A hora da despedida é sempre um trago seco de aguardente. Marta não chegou a deitar-se. Apoiou-se a meias-pernas no sofá à minha esquerda, olhou-me enviesada e tomou fôlego. Recolheu coragem e anunciou seu adeus. A garganta travou, o gole desceu queimando o peito, só instantes depois me recuperei do susto e o ar voltou a habitar meus pulmões. Tentei fazer cara de cachorro acompanhando procissão ao meio-dia, sei lá dessas reações da gente que não quer revelar o desgosto da separação. Mas o desgosto estava ali, provavelmente saindo por alguma fresta de minhas ventas ou tentando se esconder nas dobras entre-sobrancelhas.
Todo aquele que sobrevive foi deixado algum dia, observou a colega, trazendo-me reflexão e certo alívio. Óbvia constatação, que de natural não tem nada. O natural-humano, quando as vísceras dão a liga que a alma clama, é unir-se, juntar-se, compartilhar. Se a liga visceral for muito espessa, o risco é de grudar.

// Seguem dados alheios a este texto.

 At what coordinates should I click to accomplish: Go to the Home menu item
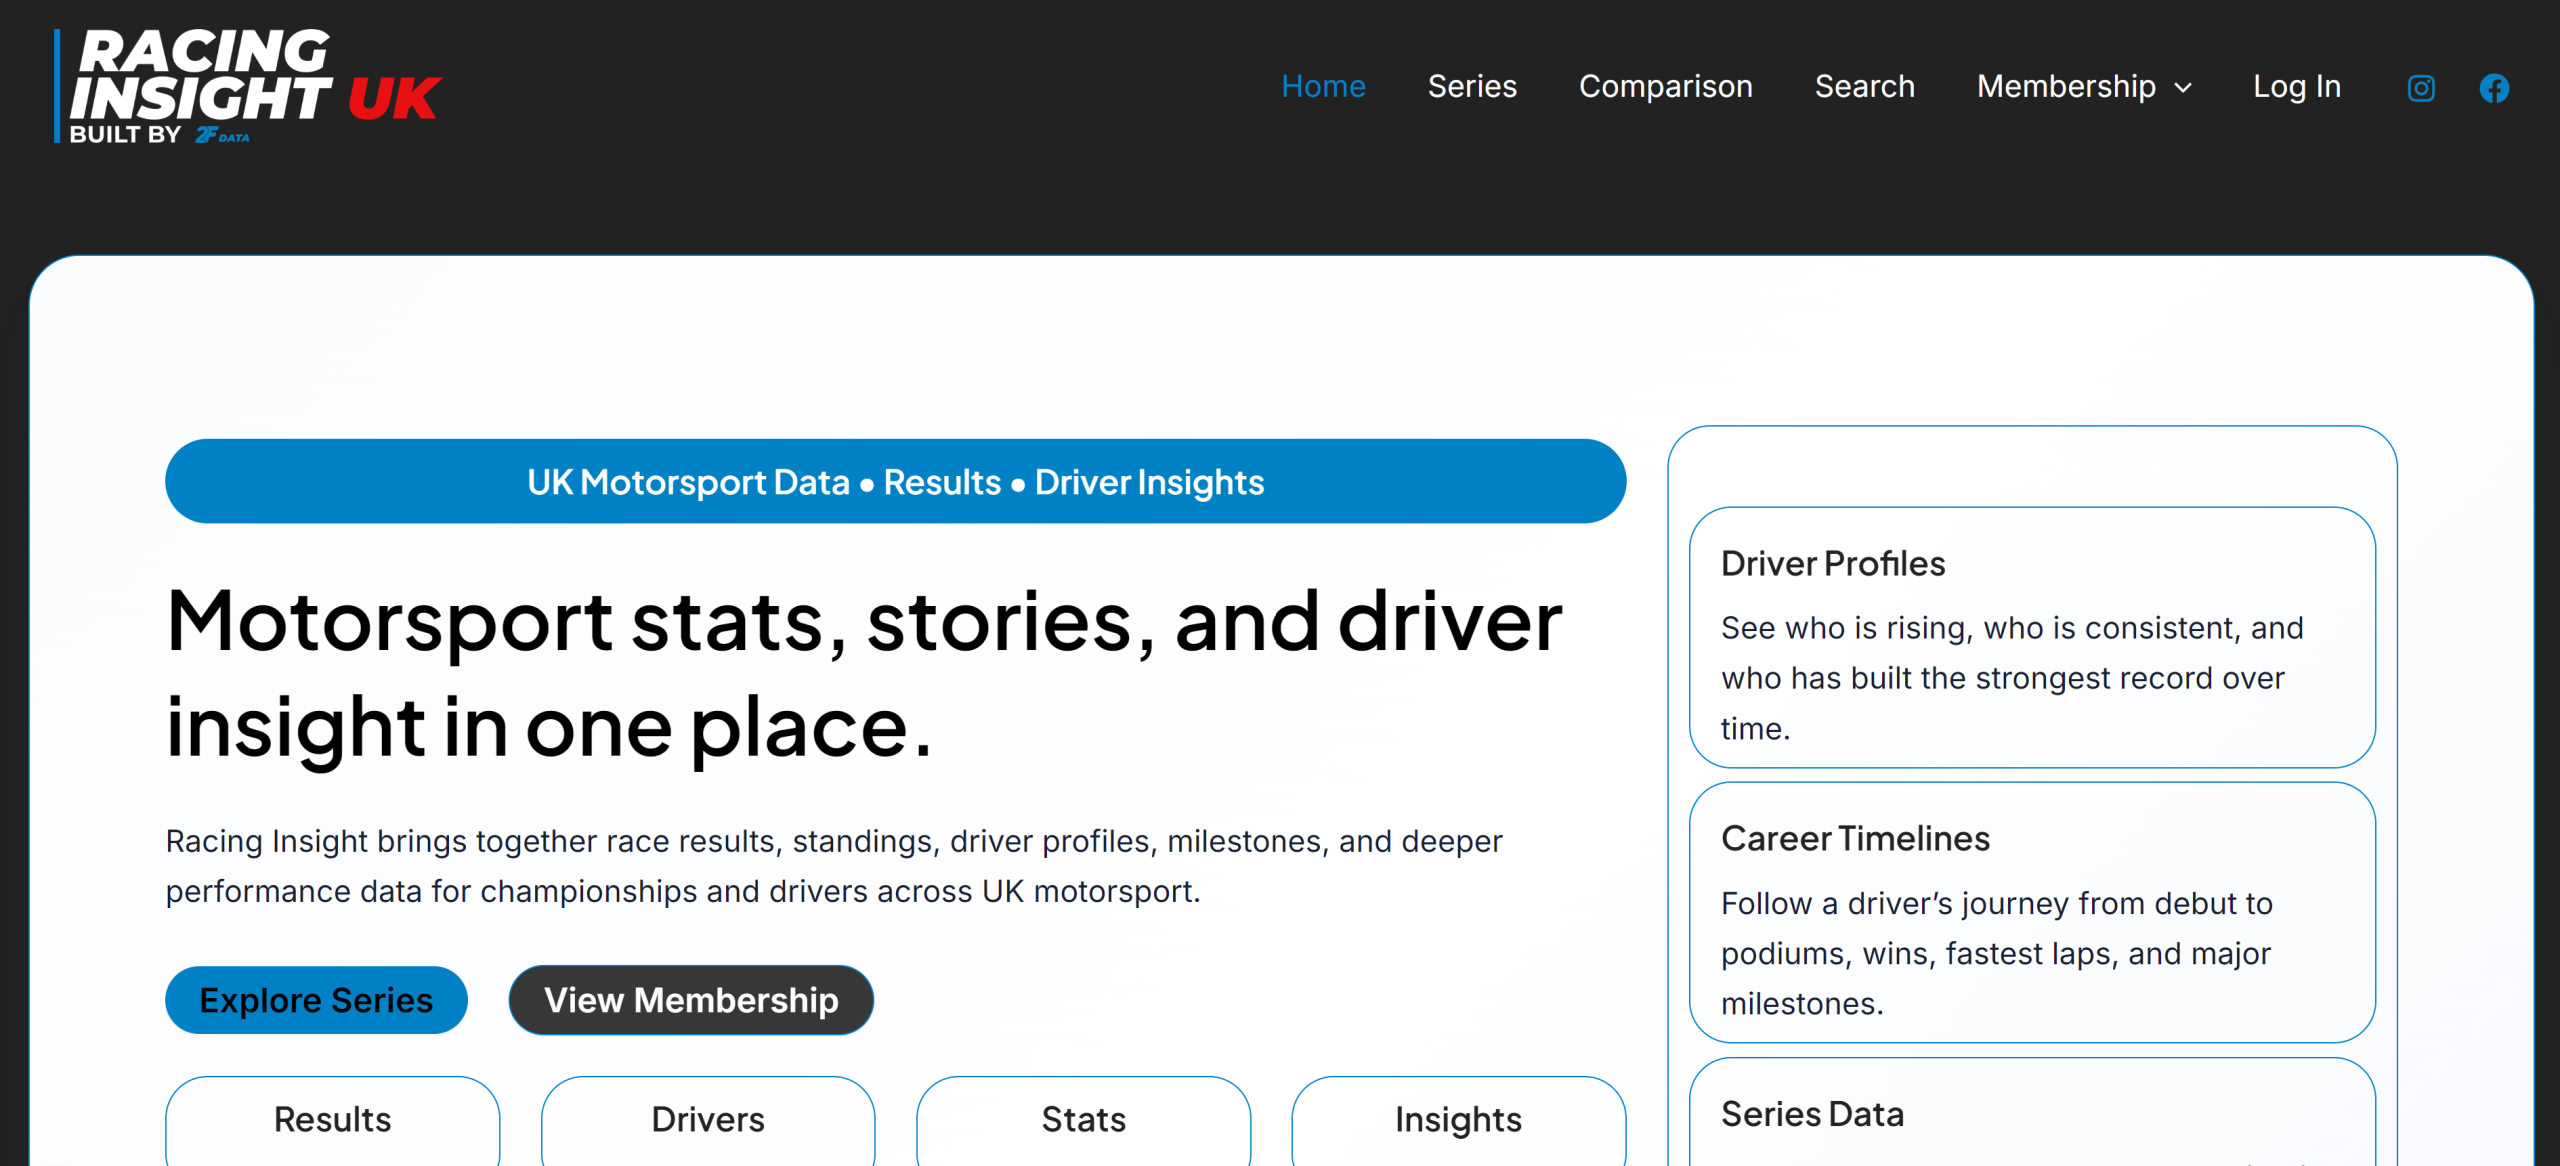tap(1323, 87)

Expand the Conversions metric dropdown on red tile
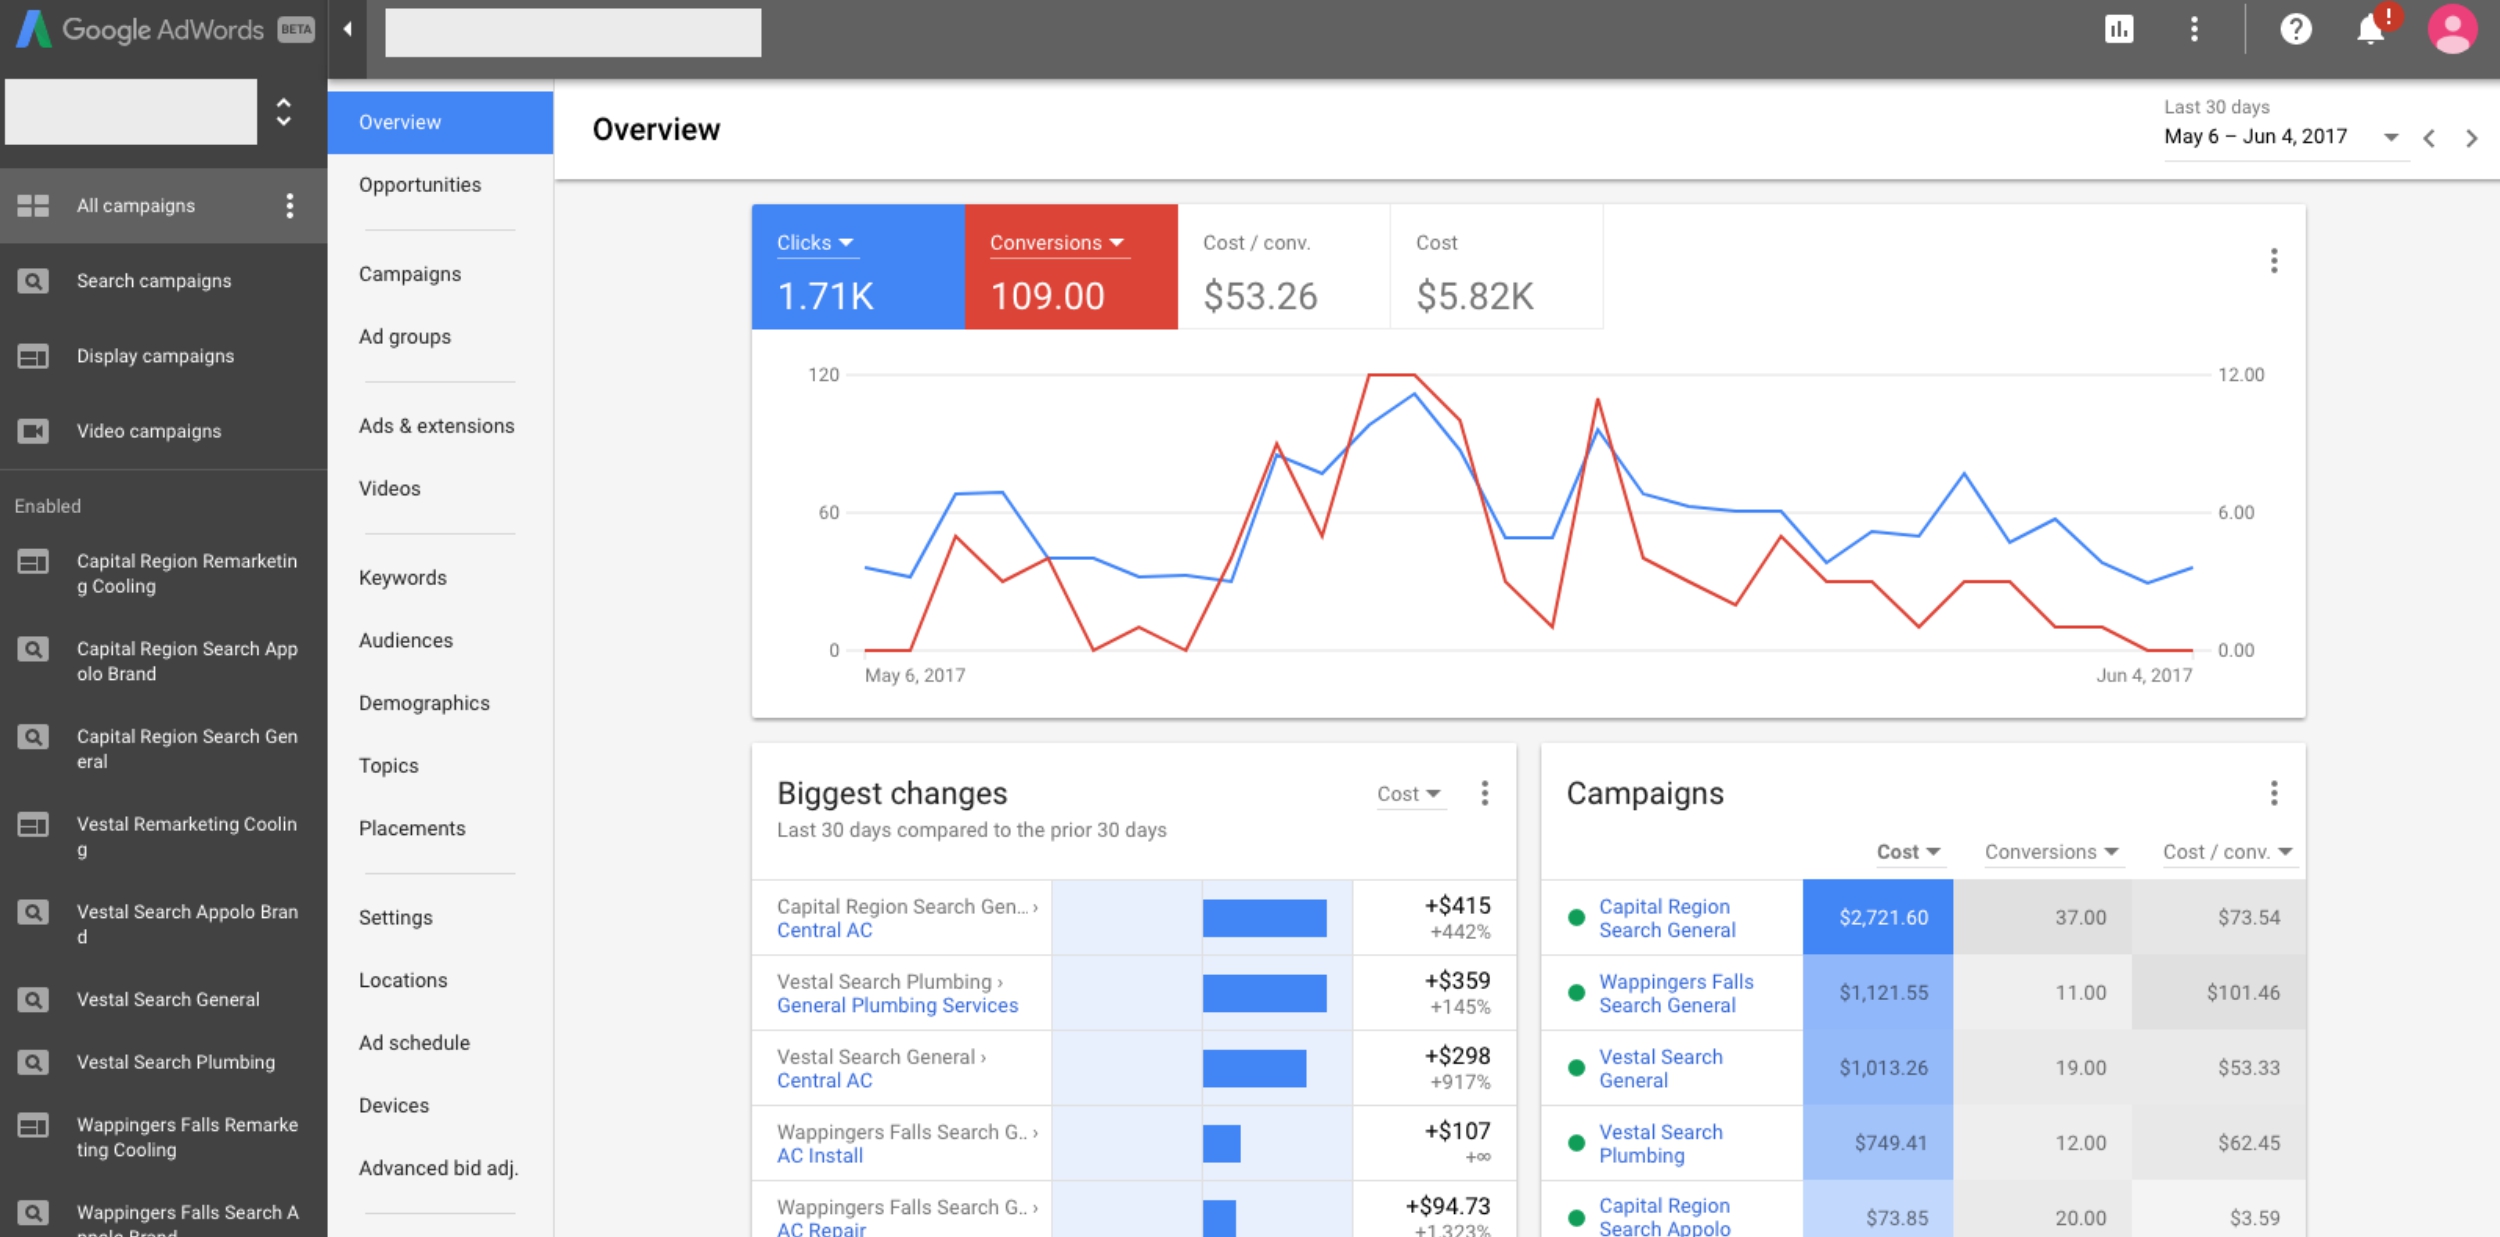coord(1117,243)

Separação é sempre um corte na carne. Aquele que é deixado pode até ser tolerante à dor e prover cicatrização rápida. Em questão de horas o corte começa a se fechar, quando se reconcilia com a natureza das coisas: não há partida sem encontro; não há corte sem um tecido ligado que ofereça a musculatura que tensiona, relaxa e assim se movimenta. Para se morrer, tem que se viver, estar vivo.
Cinco anos se passaram, cinquenta minutos chegavam ao fim. O ar pesado, parado, do início de nosso último encontro foi-se dissipando, a conversa fluiu, os medos e dúvidas entremeavam o desejo de ir embora e prosseguir sozinha, mas estes são os temperos de toda despedida. Marta pôde dizer adeus, eu acolhi sua escolha. Antes de sair, deixou um e entre nós que permaneceu na sala e repousou em minha mente.
Talvez só tenhamos coragem de partir porque acreditamos em alguma continuidade. Coisa de maluco.